Start
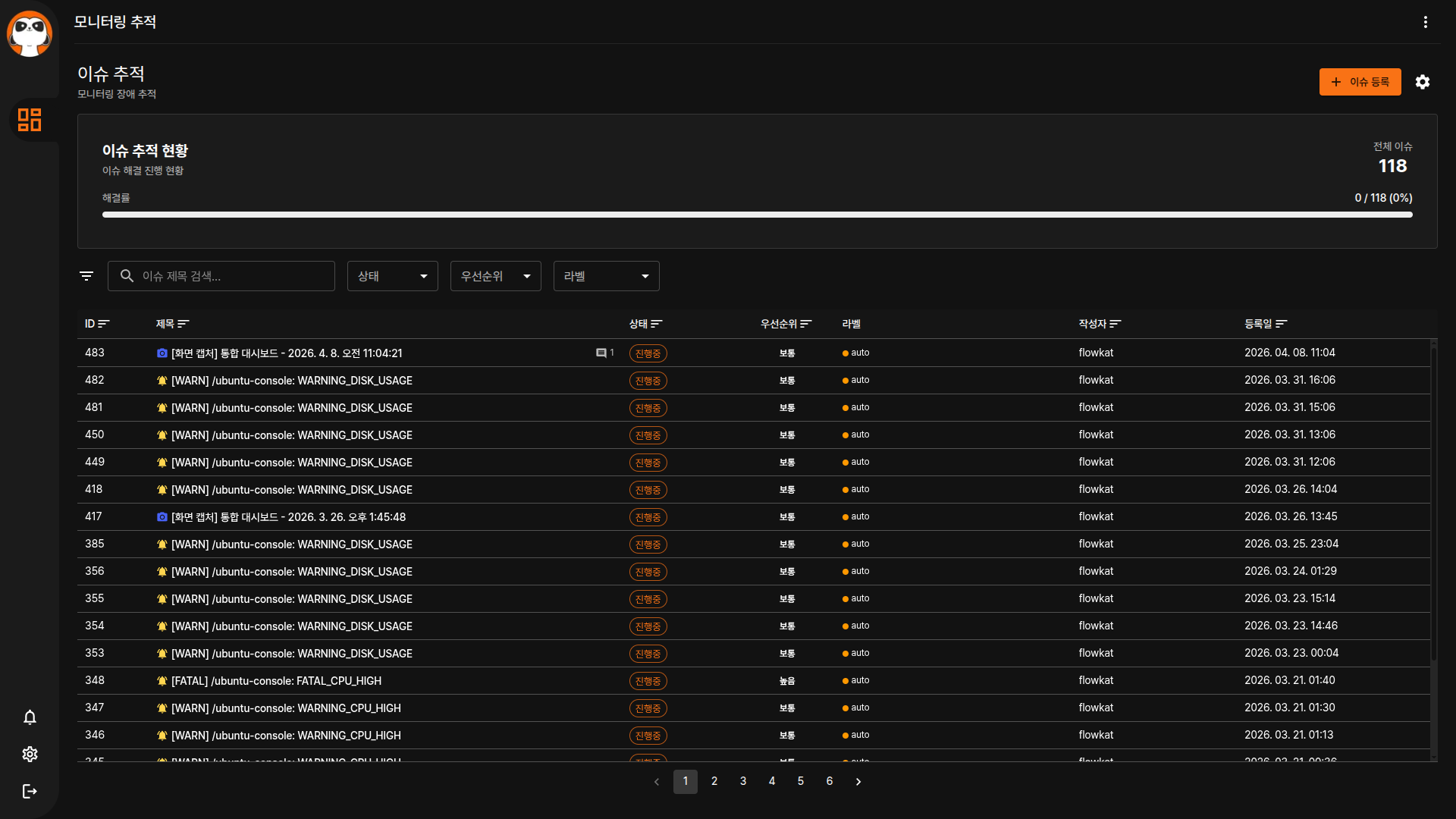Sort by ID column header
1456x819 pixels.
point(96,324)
End
Start
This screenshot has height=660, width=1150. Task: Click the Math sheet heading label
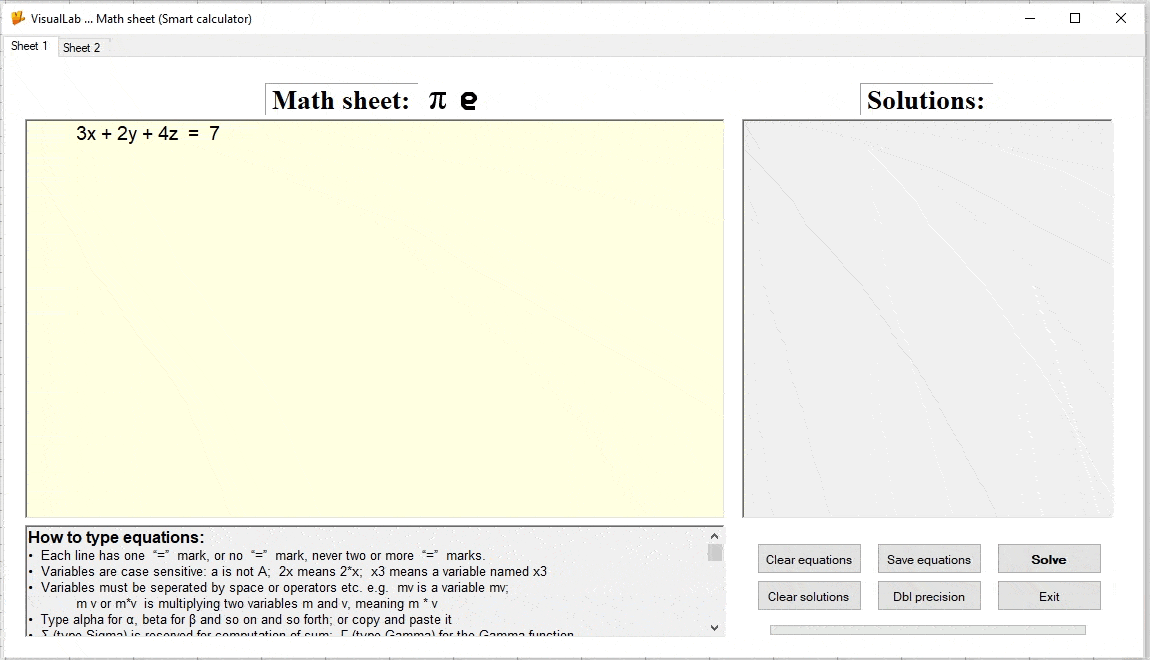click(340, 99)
End
- [Stated problem]: Take the records above from the line with "This screenshot has" to the line with "click(340, 99)", swap "heading" for "title", and write those lines out again with nothing else changed and the pictures left out.

- [Response to this exercise]:
This screenshot has height=660, width=1150. Task: Click the Math sheet title label
click(340, 99)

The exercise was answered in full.